In S807, the CPU 201 recovers the restart of the seat 2B by driving the motor M2 again. In S808, the CPU 201 also drives the motor M1 (reverse rotation) in order to convey the succeeding seat (seat 3B) to the subway r4. In the first restart executed in S713, the seat 2B is conveyed only by the motor M2. That is, the first roller 71 only rotates by the seat 2B, and the second roller 72 independently conveys the seat 2B toward the downstream side. On the other hand, as shown in FIG. 13D, the motor M2 and the motor M1 convey the seat 2B in the second restart by S807 and S808. That is, the first roller 71 and the second roller 72 convey the sheet 2B toward the downstream side. Therefore, the success probability of restarting the seat 2B is improved.

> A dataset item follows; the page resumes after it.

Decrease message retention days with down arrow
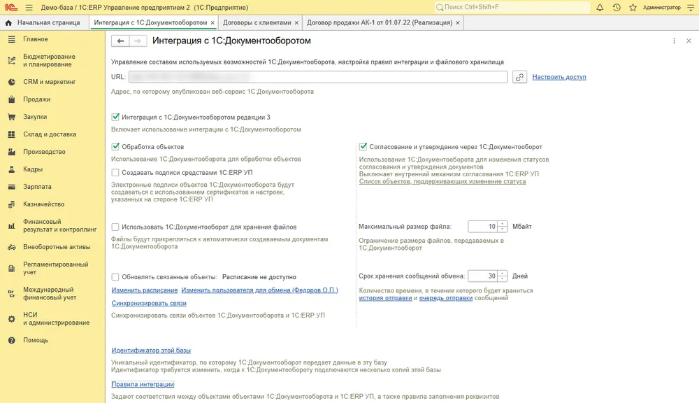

FIG. 14A shows the arrangement of the seats in the case where there is no subsequent seat. If the CPU 201 determines in S801 that there is no subsequent sheet for the sheet 2B, the process proceeds to S808. Motor M1 is driven by S808. In S713, the motor M2 is already rotating. Therefore, as shown in FIG. 14B, the motors M1 and M2 (first roller 71 and second roller 72) cooperate to restart the transfer of the seat 2B. This improves the success rate of restarting the seat 2B.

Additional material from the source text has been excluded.